> **ACTIVITY**
Please copy each line of the listing below in which the word "Given" appears.

> **MATERIAL TO PROCESS**

☆ ☆ ☆ ☆ ☆ ☆ ☆

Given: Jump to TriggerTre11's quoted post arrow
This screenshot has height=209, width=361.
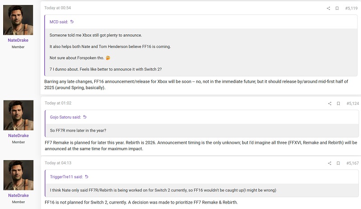Looking at the screenshot, I should pyautogui.click(x=87, y=176).
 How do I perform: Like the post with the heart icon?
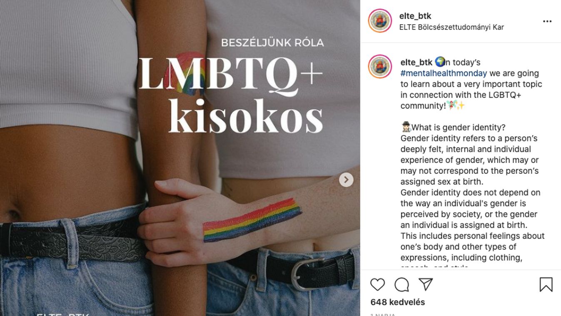[x=377, y=284]
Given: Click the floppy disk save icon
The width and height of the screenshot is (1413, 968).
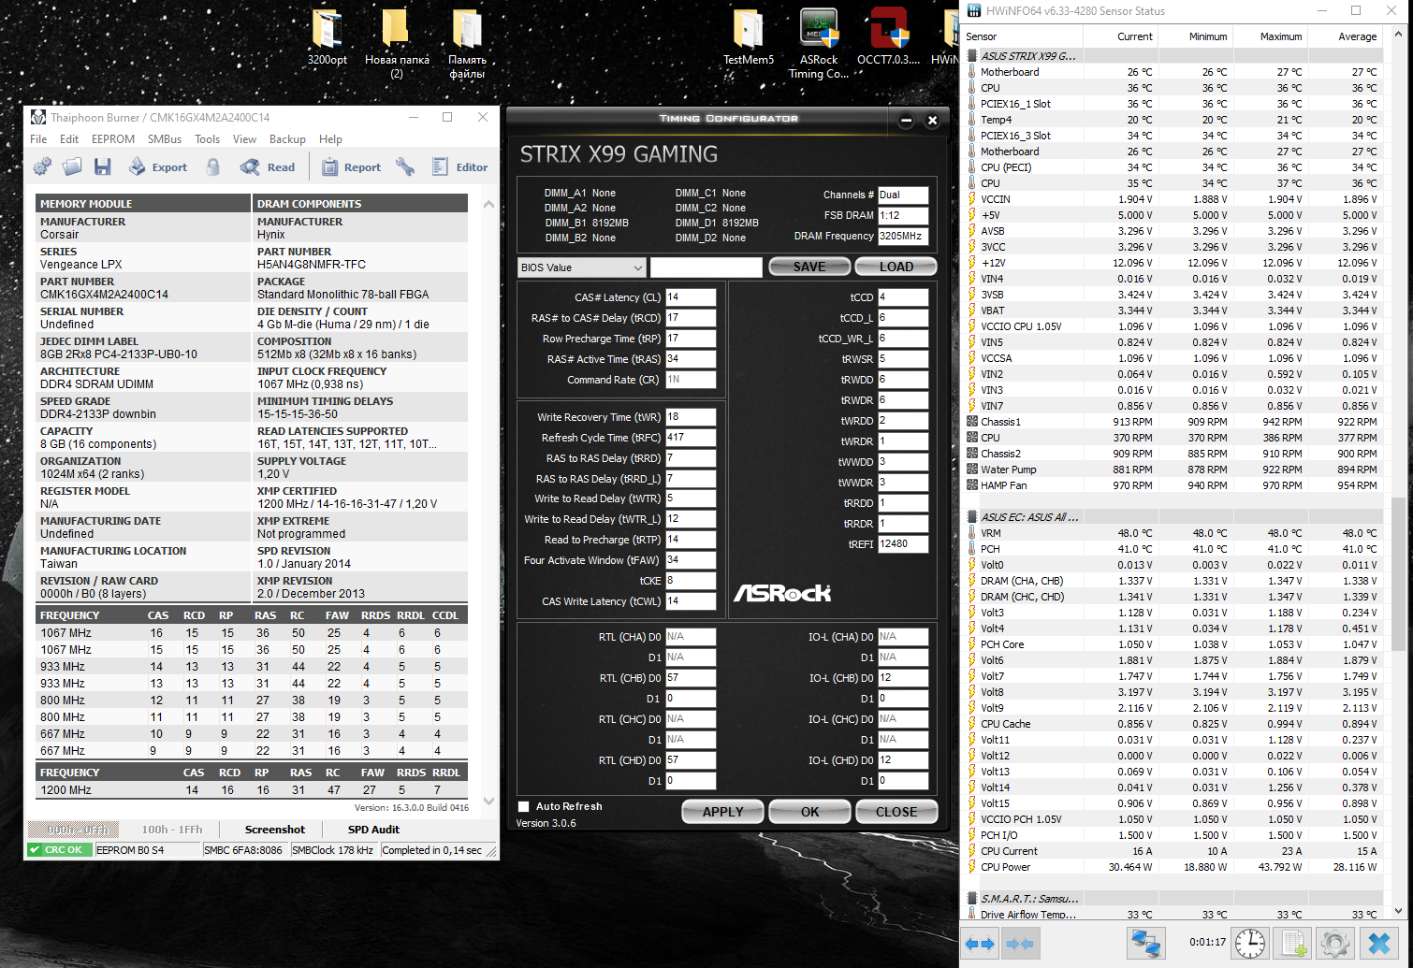Looking at the screenshot, I should coord(103,167).
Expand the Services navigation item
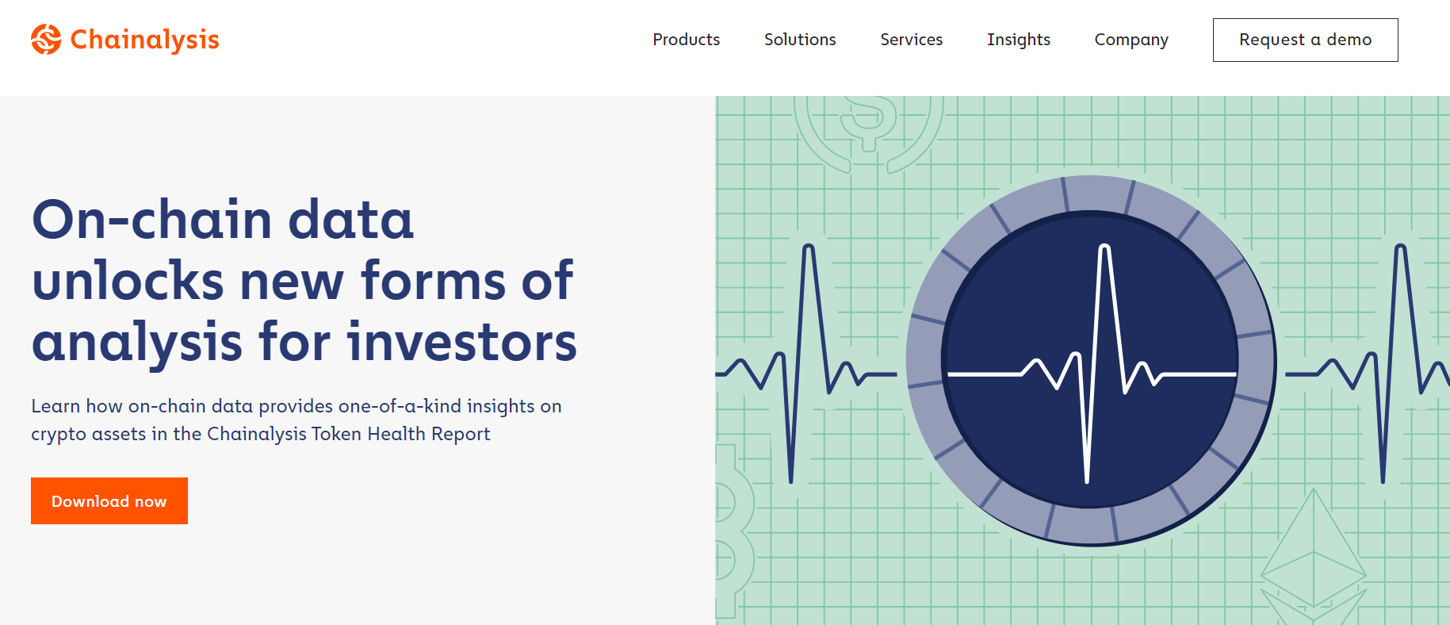 (x=911, y=40)
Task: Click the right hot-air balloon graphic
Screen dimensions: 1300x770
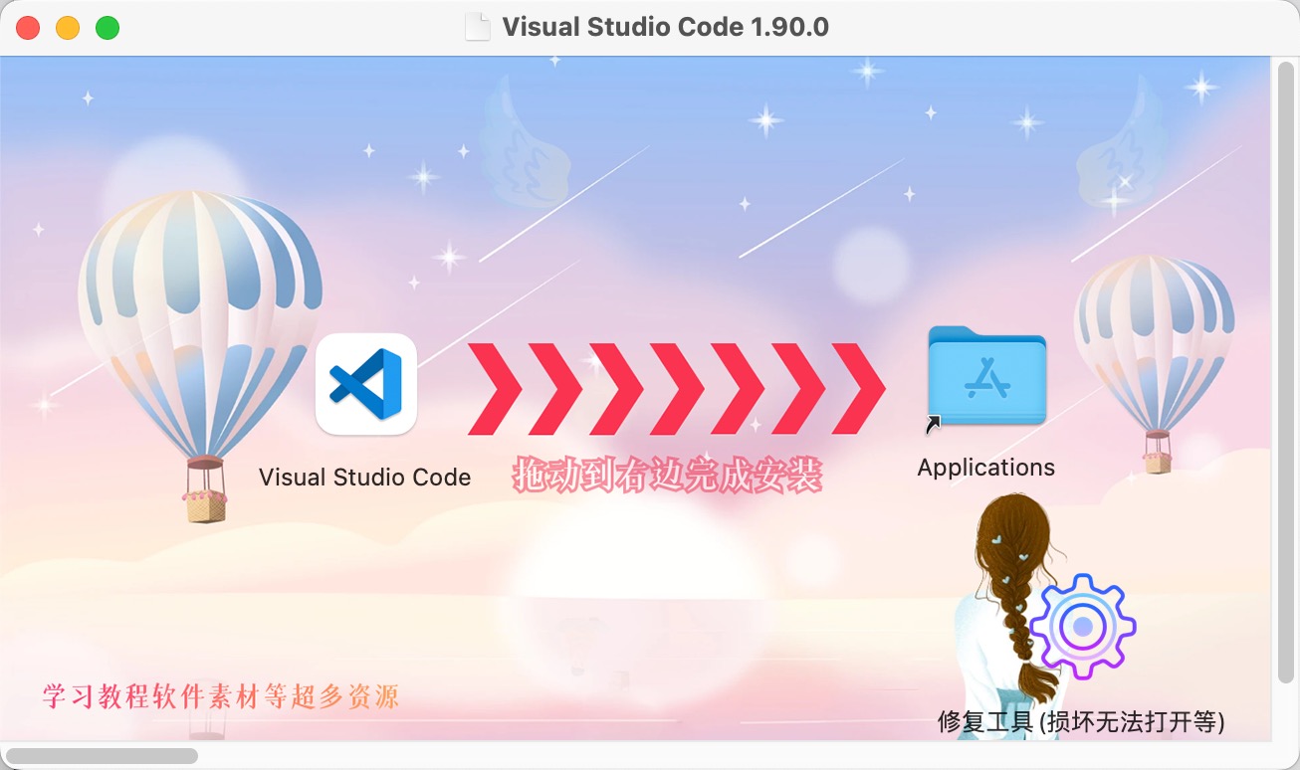Action: tap(1153, 338)
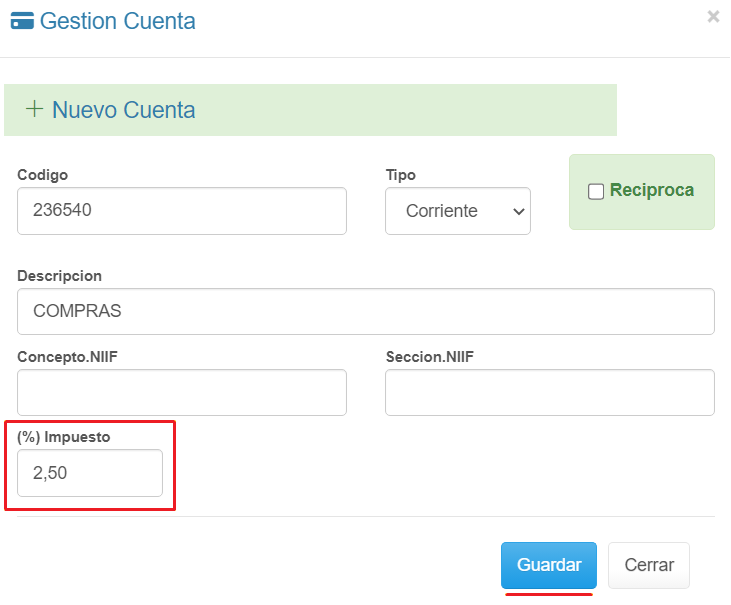Click the plus icon before Nuevo Cuenta
The height and width of the screenshot is (605, 731).
[35, 110]
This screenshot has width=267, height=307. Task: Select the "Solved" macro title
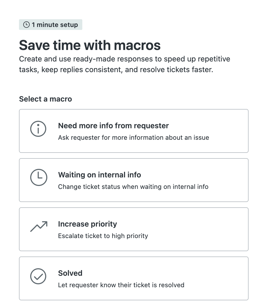coord(70,273)
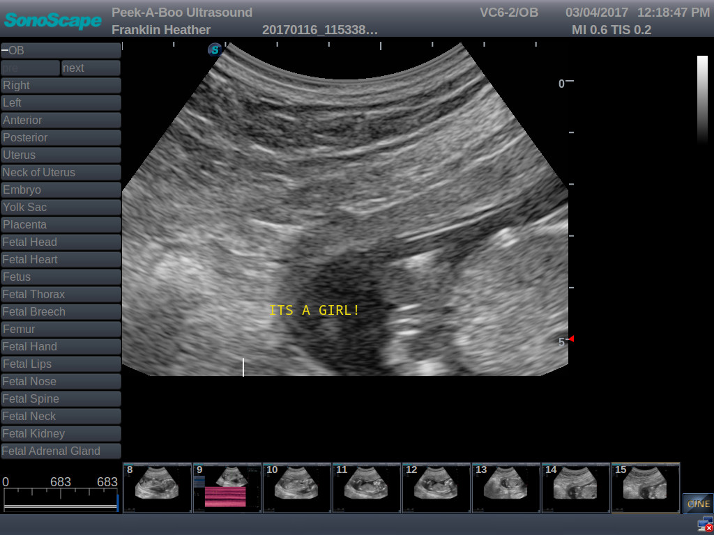Open saved image thumbnail 8

[157, 488]
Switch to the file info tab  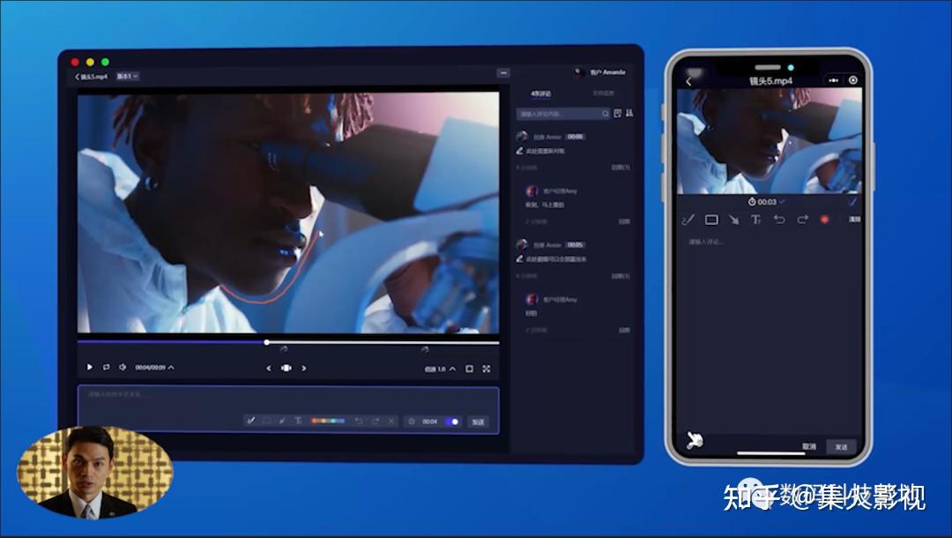point(606,93)
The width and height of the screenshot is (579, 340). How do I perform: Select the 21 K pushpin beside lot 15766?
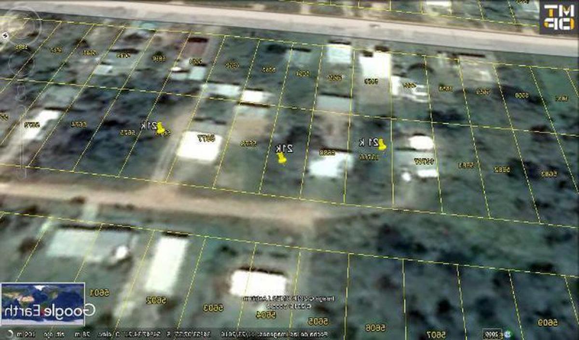381,144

☆ ☆ ☆ ☆ ☆ ☆ ☆

> **ANSWER SECTION**
Given: Jump to TriggerTre11's quoted post arrow
Given: Click the floppy disk save icon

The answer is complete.